Camera

The camera tab contains setting for the POV-Ray™ camera.

Camera settings tab

Perspective camera

This is the camera type used by LDD. When POV-Ray™ uses this camera, result is picture similar to LDD screenshot. Precondition is to render using output resolution having the same aspect ratio as is the screen resolution - for example when screen resolution is 800x600, rendering output resolution should also have aspect ratio 800:600 = 4:3. So rendering should be done at 200x150, 800x600, 1000x750 or similar maintaining the aspect ratio 4:3. When aspect ration is not maintained, visible portion of the model will be different than in LDD.

This type of camera has several characteristics:

Horizontal view angle

View angle determines how wide area of the scene is seen by camera and also how deep is the perspective. LDD uses view angle which corresponds to approximately 25°. This view angle gives not so deep perspective view. When deeper perspective angle is needed use custom camera view angle.

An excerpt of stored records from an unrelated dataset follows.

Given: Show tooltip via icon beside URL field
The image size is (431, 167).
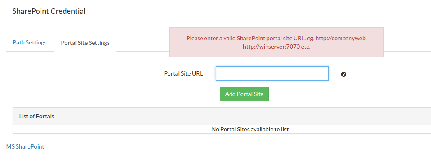Looking at the screenshot, I should coord(343,74).
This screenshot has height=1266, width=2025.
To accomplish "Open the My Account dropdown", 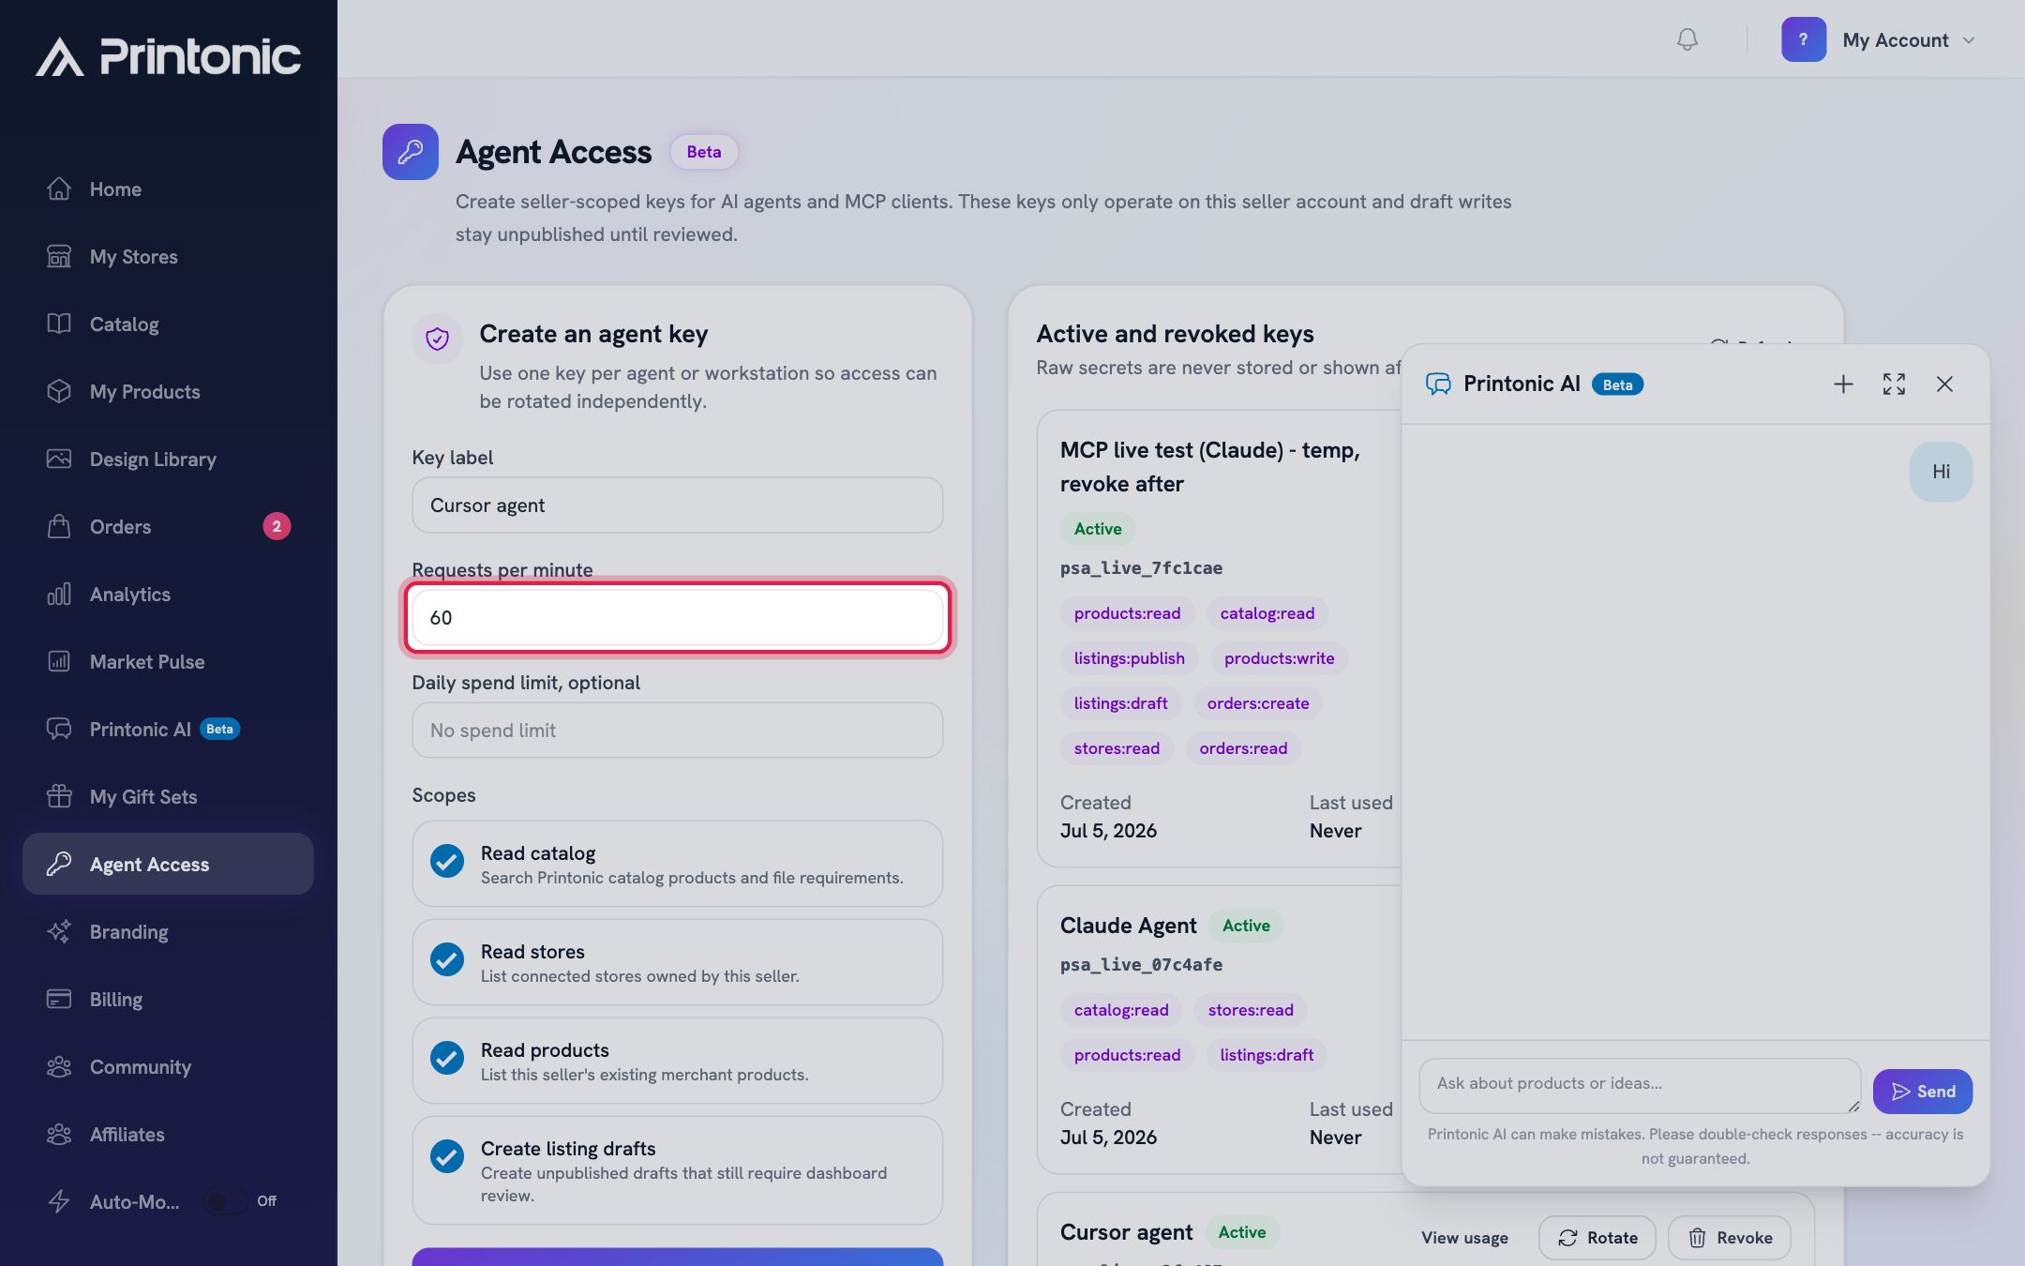I will pos(1909,40).
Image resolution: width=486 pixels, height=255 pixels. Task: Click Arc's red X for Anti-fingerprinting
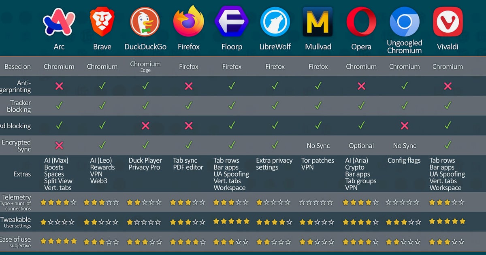point(59,86)
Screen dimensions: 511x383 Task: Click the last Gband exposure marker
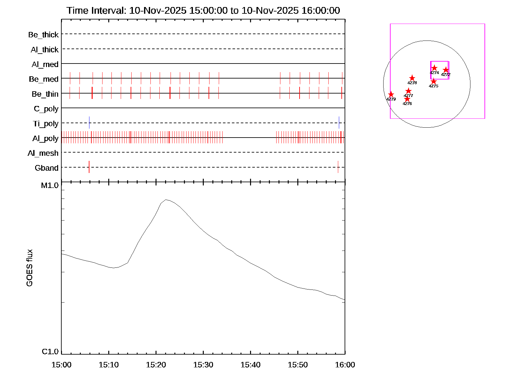[338, 167]
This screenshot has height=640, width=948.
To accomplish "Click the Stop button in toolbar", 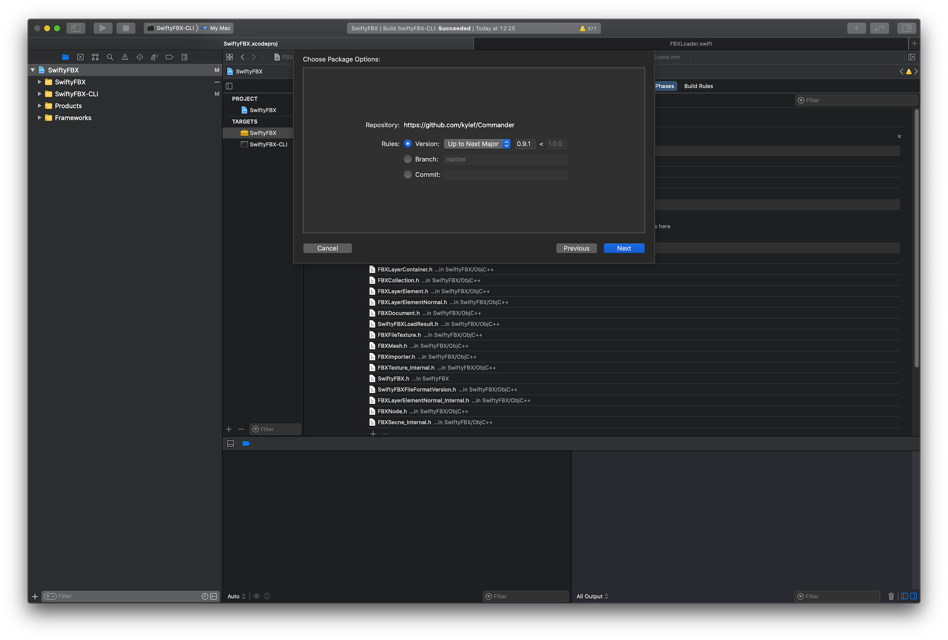I will (126, 28).
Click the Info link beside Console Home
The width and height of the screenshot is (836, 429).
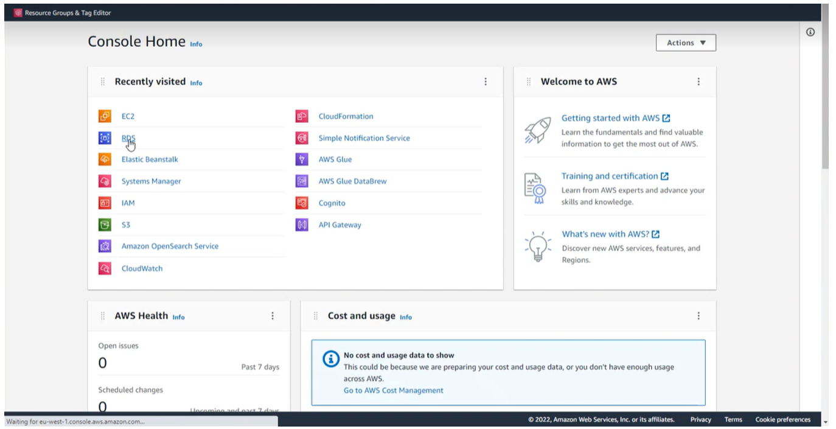(196, 44)
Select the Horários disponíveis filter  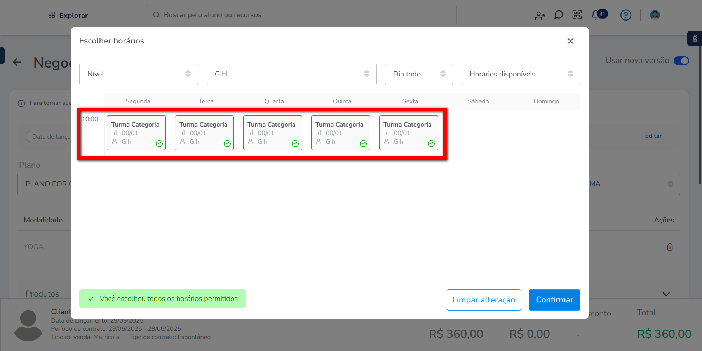click(x=520, y=74)
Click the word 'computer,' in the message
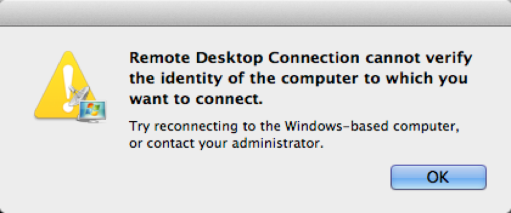511x213 pixels. [423, 126]
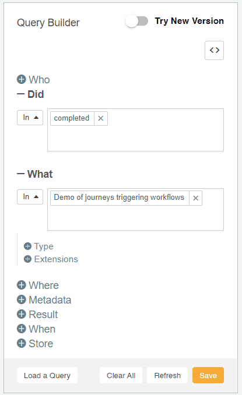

Note: LDD to POV-Ray™ Converter recalculates position of the camera to keep approximately the same area of the model in the view, but it is not accurate so some test renders are recommended before running final render.

Focal blur

Focal blur in the POV-Ray™ uses 4 main parameters which have an influence on the focal blur appearance in the final output image.

Aperture

This value determines how much blurred is the image - or how wide is the zone of sharpness. Smaller values produce sharper image with wide zone of sharpness, larger values result in more blurred image. Generally, on a real photography, close-up pictures showing details have more focal blur present and this means, that such rendered images need higher aperture values.

Blur samples

To simulate focal blur POV-Ray takes additional rays for each rendered pixel.  Blur samples controls how many additional rays are used. The more rays, the higher output quality and more realistic focal blur appearance but also longer rendering time.

Confidence and Variance

These two parameters control the adaptive process of spawning additional rays. Blur samples represents maximum number of rays, but POV-Ray™ stops spawning new rays as soon as the calculated pixel color differs less than variance with a certain confidence. Higher confidence leads to higher quality but also means, that adaptive process will probably take all blur samples and therefore rendering will take longer.

Spherical (panoramatic) camera

This special type of camera is useful to create HDR images useful for lighting and reflections during rendering of other models. Good example is a castle yard. Camera placed in the center of a square castle yard will generated full 360° view image of the whole castle and yard and when used for other models as sky sphere image, it will look like the model was photographed in the center of that castle yard.